People are going to change their behavior in response to this technology. This has already started. Even if the technology doesn't improve anymore, which obviously won't happen, it's already the case that there are new affordances that people have and they're going to have some effect on the world.


We're going to change the equilibrium that we're in. And so more changes in society are coming regardless of whether the technology continues to evolve, to improve. These kind of changes I'm thinking about are not slow exactly. They're driven by positive feedback dynamics, so they can be very fast in the sense of ‘human behavior’-fast.


This isn't like a FOOM-fast, of the AI building itself and then overnight being in a completely different world, but it's still fast in the sense of humans changing their behavior on the time scale at which humans change their behavior. We're talking maybe months or a small number of years, you can end up in a very different world. The reason it's fast in this way is because it's positive feedback changes. The more people change their behavior, the more incentive there is for others to change their behavior. Examples on the slide. Other things are like this too, where the stability of the system can be affected by technology.

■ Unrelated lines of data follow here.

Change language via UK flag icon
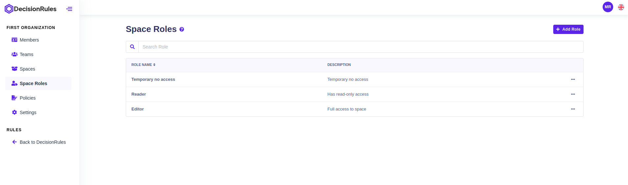 pyautogui.click(x=621, y=7)
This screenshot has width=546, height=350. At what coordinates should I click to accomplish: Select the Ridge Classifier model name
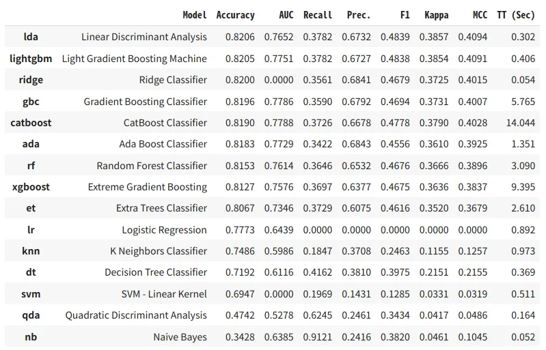pos(173,80)
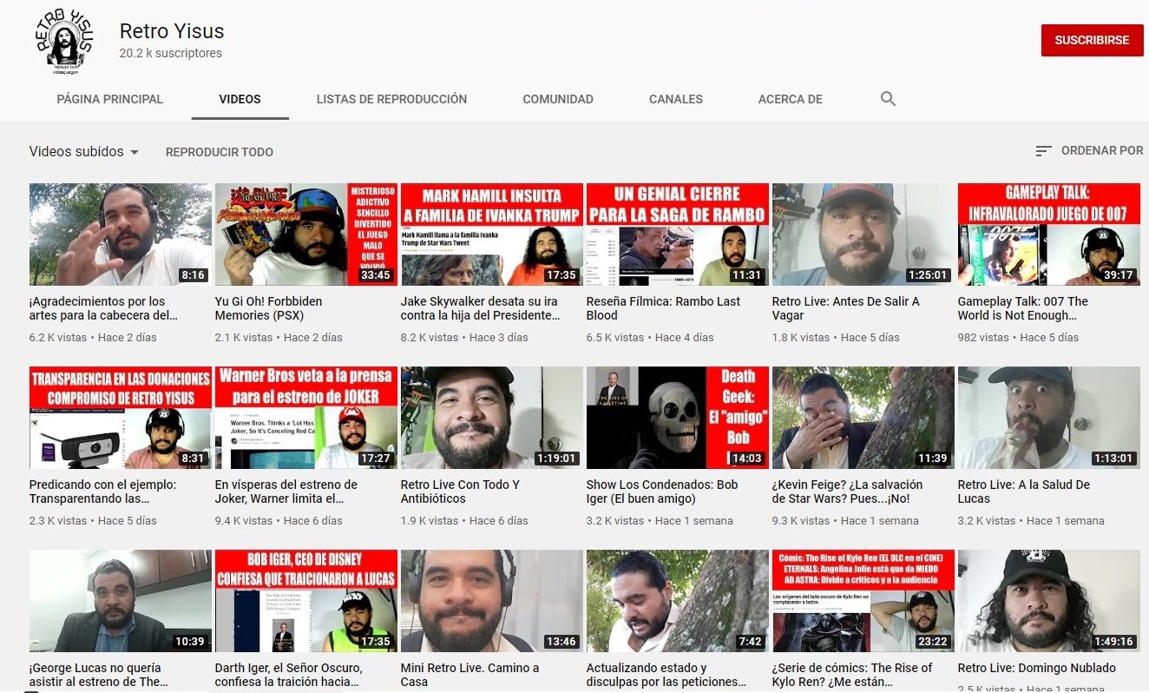
Task: Open the channel search magnifier icon
Action: [x=888, y=98]
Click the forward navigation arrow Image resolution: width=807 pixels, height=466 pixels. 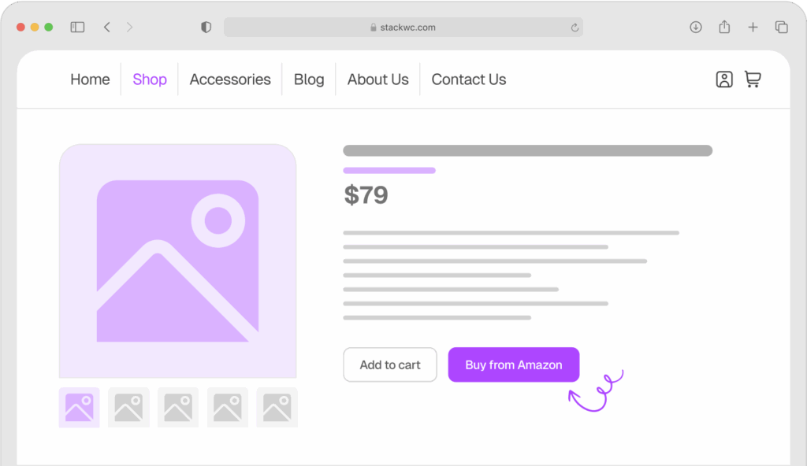(x=129, y=26)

One example I like to talk about is fishery maintenance, where you could have a fishery that is perfectly sustainable when everyone is fishing with nets, but if you then introduce some other technology like dynamite then it becomes an unsustainable practice.


So this is actually very common. There's a lot of people who study the stability of sociological systems and how they're affected by technology or choices in use of technology. And here's another example that's a bit more AI-like and less catastrophic. If you know some area where it's hard to get a reservation for dinner, I always tell this story about Granary Square in London. If people have been there you might be motivated to have your AI assistant go make a whole bunch of reservations for you and then you say “Oh, I don't know which ones are gonna work, but I'll make all the reservations, and then I'll pick out of the ones that actually worked.”

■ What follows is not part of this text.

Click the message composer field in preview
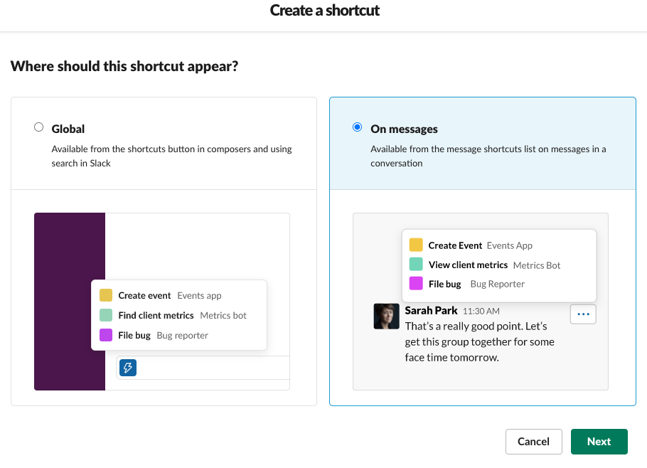The image size is (647, 468). pyautogui.click(x=203, y=368)
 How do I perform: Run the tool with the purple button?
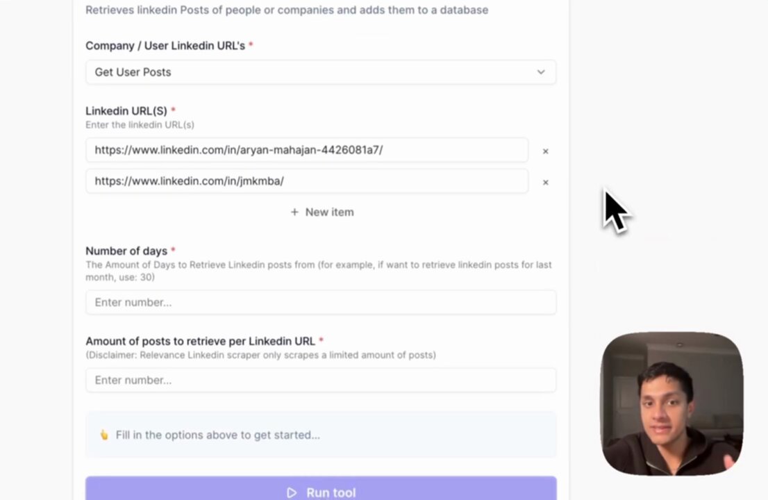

And then maybe everyone adopts this strategy. And the problem with that is, of course, that then the restaurants will be wise to that, and they'll be like, “Okay we're not gonna allow you to keep canceling reservations if everyone does that.” Maybe it's okay if one person did it but as soon as everyone does that, it has to change the equilibrium, right?


They have to stop taking reservations over the phone, or they have to make it so there's a cancellation fee, or whatever. There's just a new equilibrium where it's no longer possible to make reservations in the same way. So, here's an example where an AI assistant changes the way a system works.


I'm calling these, the kind of risk that we've identified here, an “equilibrium selection risk” where there's some convention, or norm, or institution, that's regulating our lives and it's dependent – in ways that we might not immediately know in advance – on things like the costs of taking different actions.


If something becomes much easier than it was, like the example with restaurant booking, it's just much easier to make lots and lots of calls and make lots of reservations and then cancel them all. In principle, a person could have done that before, but it would have been costly and no one would have done it.


And the only thing that was supporting the equilibrium was the fact that it was a costly thing. But it's not now. More consequential examples are: now, any one of us can produce endless misinformation to whatever agenda we like. So the cost of taking this action is just much lower now.


So the question is: “Is something about the equilibrium that we're all in dependent on the cost of that action being where it was… and now going to be destabilized by the change?” Of course, I'm using the language of game theory, you can understand this in a game theoretic way.


I only have a minute, so I won't really say that, but, in a game like that, if you start out in the blue equilibrium there, the (2, 2) one, you could say, there's both an equilibrium risk of moving to the (1, 1) equilibrium, and an equilibrium opportunity of moving to the (3, 3) equilibrium which would be better. And we should think about both of those possibilities. 


I talked about AGI-complete evaluation: what could we do in terms of an evaluation framework that would get better and better as we get better and better AI, because I think that's what we need here. I will say that I think agent-based modeling is the thing to do. We should do agent-based modeling because the agents themselves will get better, and so we can simulate more about the world and we can understand more.


It's not just about simulating the whole world and hoping things work out; there are principles. And everyone should read Eleanor Ostrom, and I'll stop.